What you write should be an exact repeat of the lines from the one with "How do I perform: Click" through the final line below, minus the pictures.
[The data]
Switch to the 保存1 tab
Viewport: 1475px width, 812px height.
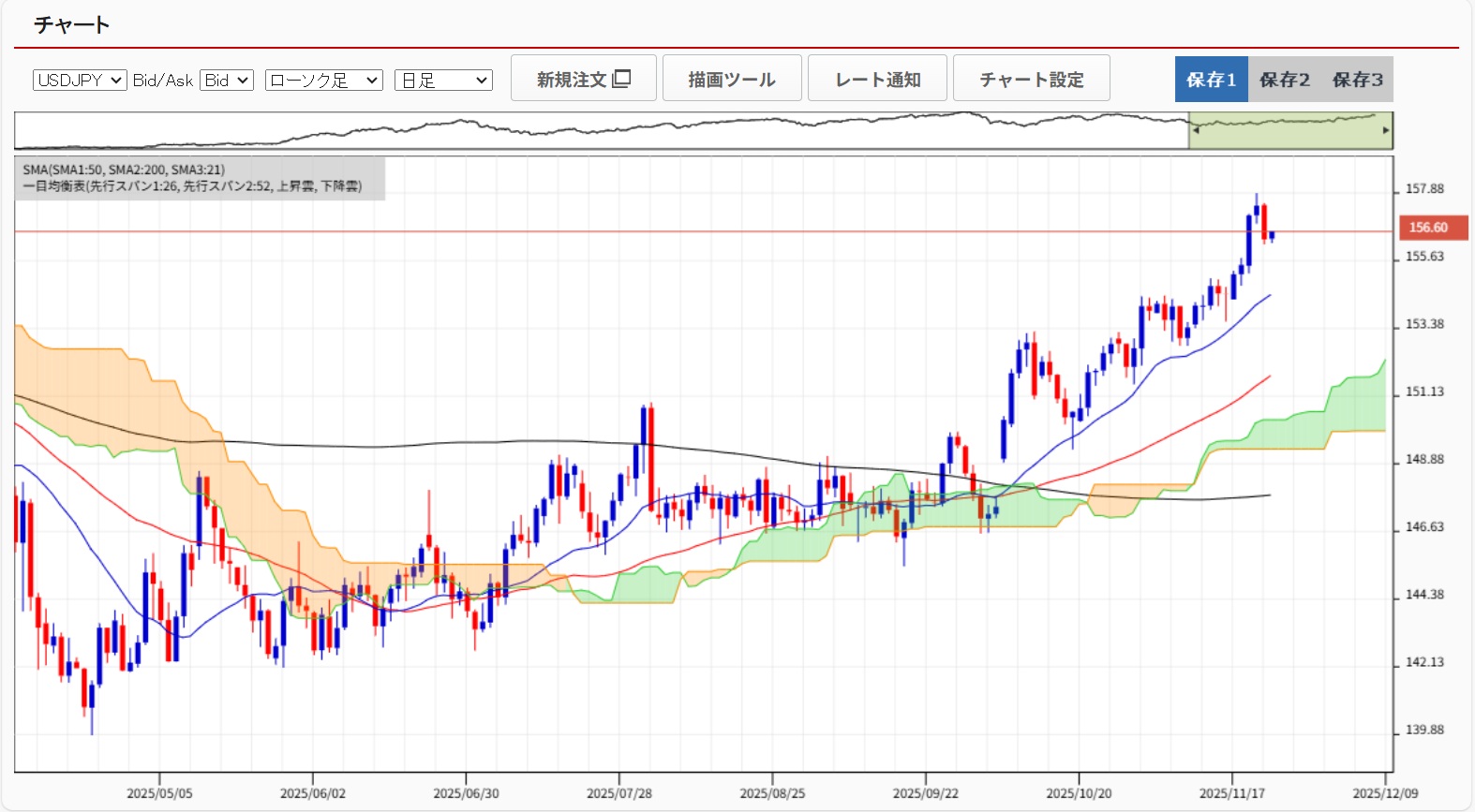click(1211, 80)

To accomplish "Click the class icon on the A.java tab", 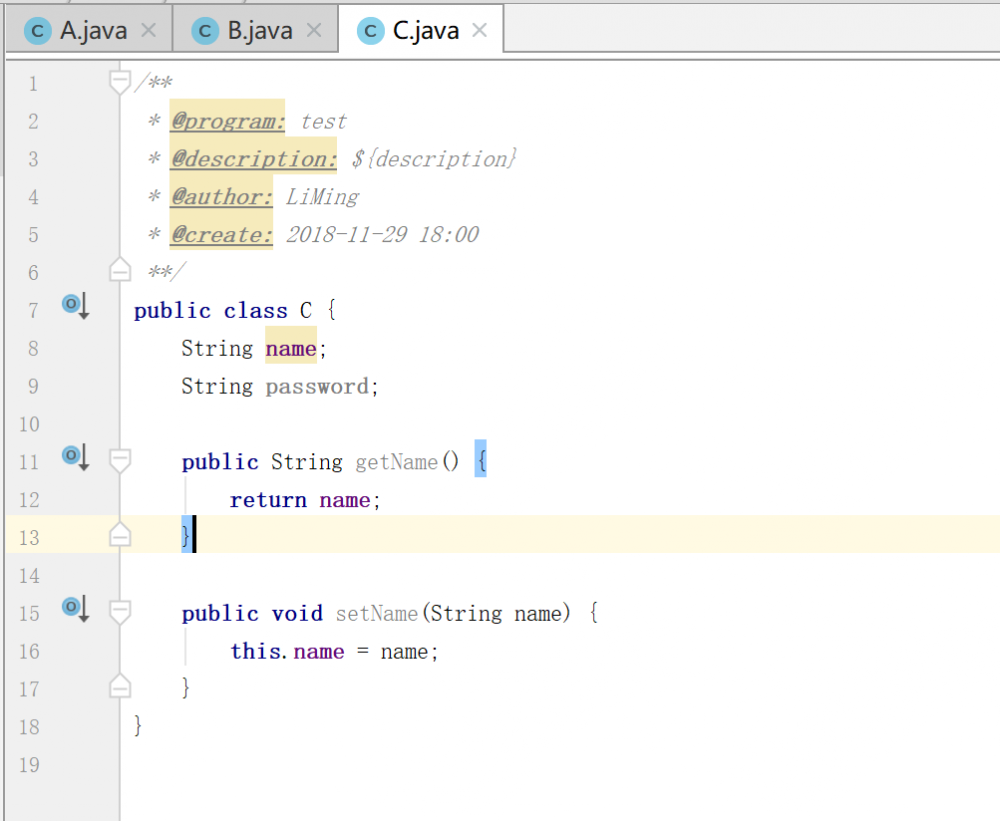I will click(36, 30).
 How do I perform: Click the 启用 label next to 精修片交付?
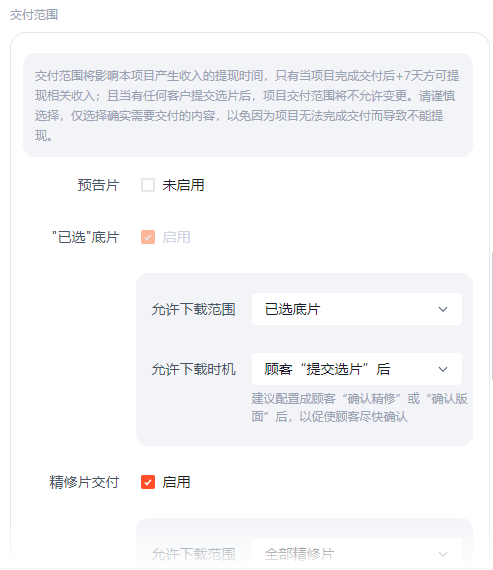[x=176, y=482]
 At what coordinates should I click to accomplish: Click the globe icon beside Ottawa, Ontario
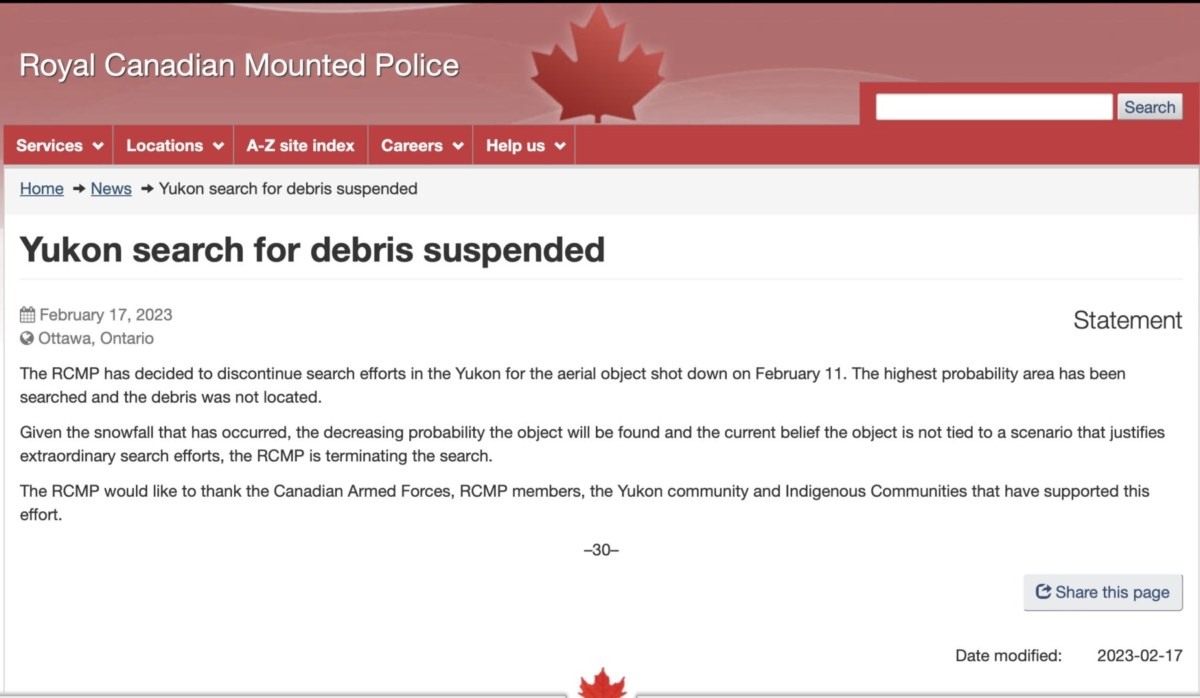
[/The data]
Result of the exercise:
 How do I perform: Click the 启用 label next to 精修片交付?
[x=176, y=482]
 At what coordinates should I click to accomplish: Click the globe icon beside Ottawa, Ontario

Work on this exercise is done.